Cotogno giapponese, fiori rosa lacca

I rami fioriti del cotogno giapponese (Chaenomeles japonica) sono il segnale che finalmente la primavera è arrivata nella Flower Farm e i suoi fiori rosa lacca ci accompagnano per tutto il mese di marzo.

Ci piace accostarlo a rami del bosco carichi di gemme verdissime e alle medaglie madreperla della lunaria. Reciso in acqua dura otto giorni e anche di più.

Il cotogno giapponese appartiene alla stessa famiglia delle rose e di molti alberi da frutto, è un arbusto originario di Cina e Giappone e può raggiungere i due metri e mezzo di altezza e i due di larghezza. I fitti rami spinosi, prima di mettere le foglie, si ricoprono di mazzetti di corolle con cinque petali disposti a coppa dai toni intensi e dai petali lucidi, quasi laccati, rosa, rossi, bianchi o aranciati che al termine della fioritura lasciano il posto a frutti simili a mele cotogne prima verdi e poi gialle dolcemente profumate, ma non commestibili.

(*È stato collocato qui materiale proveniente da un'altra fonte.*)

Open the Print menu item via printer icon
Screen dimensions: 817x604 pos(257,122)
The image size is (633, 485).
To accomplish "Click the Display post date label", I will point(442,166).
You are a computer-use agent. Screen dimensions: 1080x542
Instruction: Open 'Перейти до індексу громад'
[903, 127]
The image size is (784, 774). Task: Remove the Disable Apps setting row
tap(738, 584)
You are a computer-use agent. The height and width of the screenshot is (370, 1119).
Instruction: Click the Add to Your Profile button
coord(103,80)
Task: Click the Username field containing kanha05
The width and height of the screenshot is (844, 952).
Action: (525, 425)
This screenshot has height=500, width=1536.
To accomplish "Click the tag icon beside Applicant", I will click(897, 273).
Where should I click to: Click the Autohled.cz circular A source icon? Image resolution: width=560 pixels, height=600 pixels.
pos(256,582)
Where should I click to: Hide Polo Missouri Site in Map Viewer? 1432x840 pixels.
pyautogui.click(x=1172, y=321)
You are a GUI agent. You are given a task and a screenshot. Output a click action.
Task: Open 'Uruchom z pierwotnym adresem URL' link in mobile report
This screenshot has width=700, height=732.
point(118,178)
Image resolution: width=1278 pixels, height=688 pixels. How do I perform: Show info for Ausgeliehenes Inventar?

Il cotogno giapponese in giardino

Molto usato nei giardini del secolo scorso, passato di moda e lentamente tornato a riscuotere l’interesse di giardinieri e paesaggisti in linea con il ritorno a un giardino naturale, spontaneo, in sintonia con il paesaggio circostante: la sua presenza in giardino è gradita a piccoli animaletti selvatici come i ricci che trovano rifugio tra i suoi rami. Il suo portamento un po’ disordinato richiede spazio oppure si può optare per una pianta allevata a “spalliera”, come fanno gli inglesi, contro una parete o un muro in mattoni.

Coltivazione

Il cotogno giapponese è un arbusto decisamente rustico, sopporta bene le gelate (fino a -15°C) e si adatta a qualsiasi tipo di terreno purché non troppo umido. Ama il sole, che favorisce un’abbondante fioritura, e dopo i primi anni dall’impianto non necessita di grandi cure e, a meno che non si presenti un’estate eccessivamente arida, gli basterà l’acqua piovana. Va potato solo se necessario, dopo la fioritura, per eliminare rami secchi e per diradare un cespuglio dai rami troppo intricati e fitti. Si moltiplica spontaneamente per propaggine oppure si possono creare nuove piantine prelevando in primavera talee semilegnose da rami di almeno due anni che vanno messe a radicare in vasetti con terriccio da giardino. Il cotogno giapponese è anche uno degli arbusti più indicati per la coltivazione a bonsai.